I’ve listened to this disc a couple times, and need to hear it some more to make myself more familiar with this music, but it’s certainly worth hearing, especially if you’re interested in rarely played works of the literature.
This disc opens with a Sonata from 1919 by the Dutch composer Henriëtte Bosmans (1895-1952). Bosmans was a pianist, and apparently quite a good one. She came from a musical family-her father was a cellist and her mother a pianist.
This sonata is a powerful, dark work, full of lovely, mournful melody and somber color. It's written in a post-Romantic style that doesn’t break much new ground for its time, but it’s committed, passionate music. The first movement, in particular, sounds like what Rachmaninoff would have written like if he was more like Fauré.
It's a good piece, with plenty of difficult work for both players, and it would make an attractive addition to the usual run of Beethoven and Brahms on the standard cello recital program.
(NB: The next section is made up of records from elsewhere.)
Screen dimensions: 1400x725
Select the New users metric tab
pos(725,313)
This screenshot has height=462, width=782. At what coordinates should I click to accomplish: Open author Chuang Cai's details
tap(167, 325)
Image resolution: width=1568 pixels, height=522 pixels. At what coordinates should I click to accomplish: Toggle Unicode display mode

The second selection on the disc is the Cello Sonata No. 1, Op. 46, of the French composer Louise Farrenc (1804-1875), written in 1857, is a fine work, skillfully and elegantly composed.
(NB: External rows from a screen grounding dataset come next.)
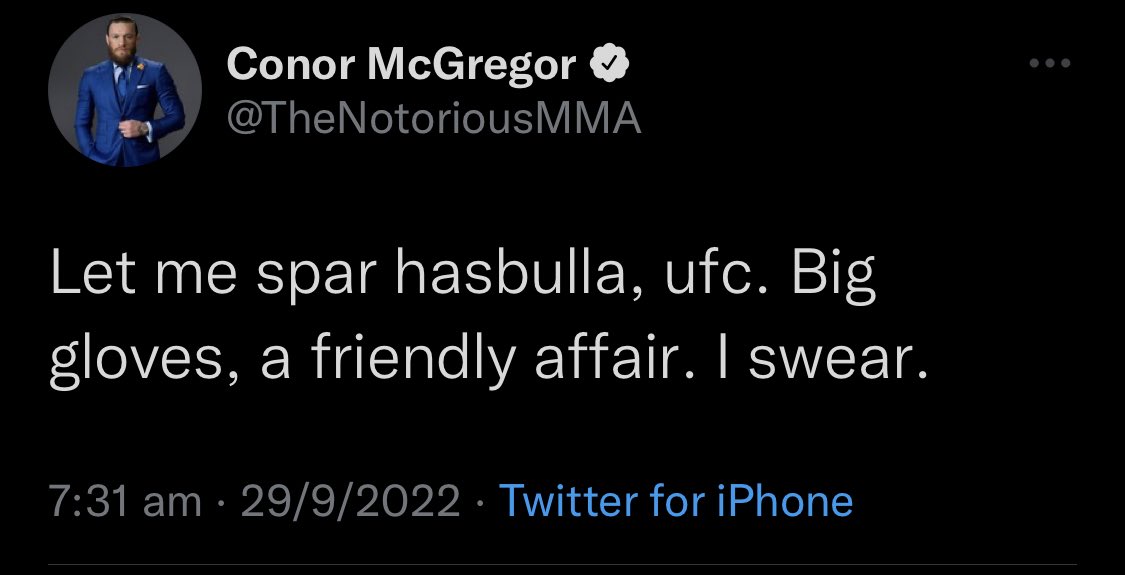Open the three-dot more options menu
Image resolution: width=1125 pixels, height=575 pixels.
tap(1050, 63)
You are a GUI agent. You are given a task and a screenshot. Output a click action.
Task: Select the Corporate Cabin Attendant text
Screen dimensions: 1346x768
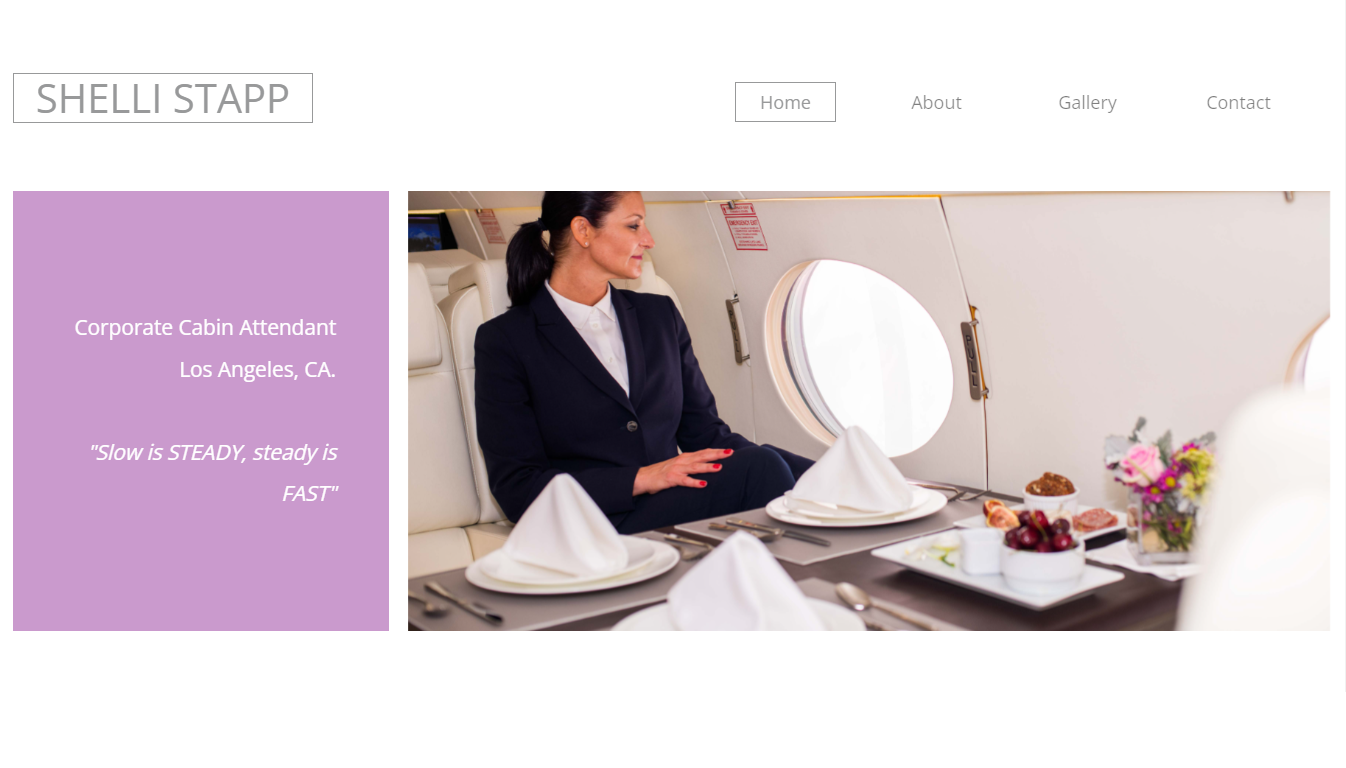point(205,327)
It's redolent of Mendelssohn (Felix and Fanny), Schumann and Beethoven, and idiomatically written for both instruments. The slow second movement has some nice harmonic surprises that add a touch of pathos to its serene beauty.
Last up is the Passacaglia on an Old English Tune by the English violist and composer Rebecca Clarke (1886-1979). This is an arrangement for cello of a viola original, and a good piece it is. Clarke was a real talent whose work should be played more often; her Viola Sonata is a masterful piece that always goes over well with audiences.
The majority of classical music has been composed by men, but there are many more women writers active these days (and here's a wiki list of the better-known names of the past centuries), and it won’t be too much longer before a great woman composer’s music enters the canon (Ellen Taaffe Zwilich? Kaija Saariaho? Sofia Gubaidulina?).
In the meantime, there are other composers besides the two who I'm guessing are most performed – America’s Amy Beach and France’s Camille Chaminade - whose work should be programmed more frequently, and this cello disc makes a good case for them.
This disc has spurred my interest in hearing more music by these writers - in particular the later music of Bosmans, which apparently underwent quite a stylistic switch in the late 1920s. For now, this disc serves as a good introduction, and I’m grateful to Iris van Eck for sending it along.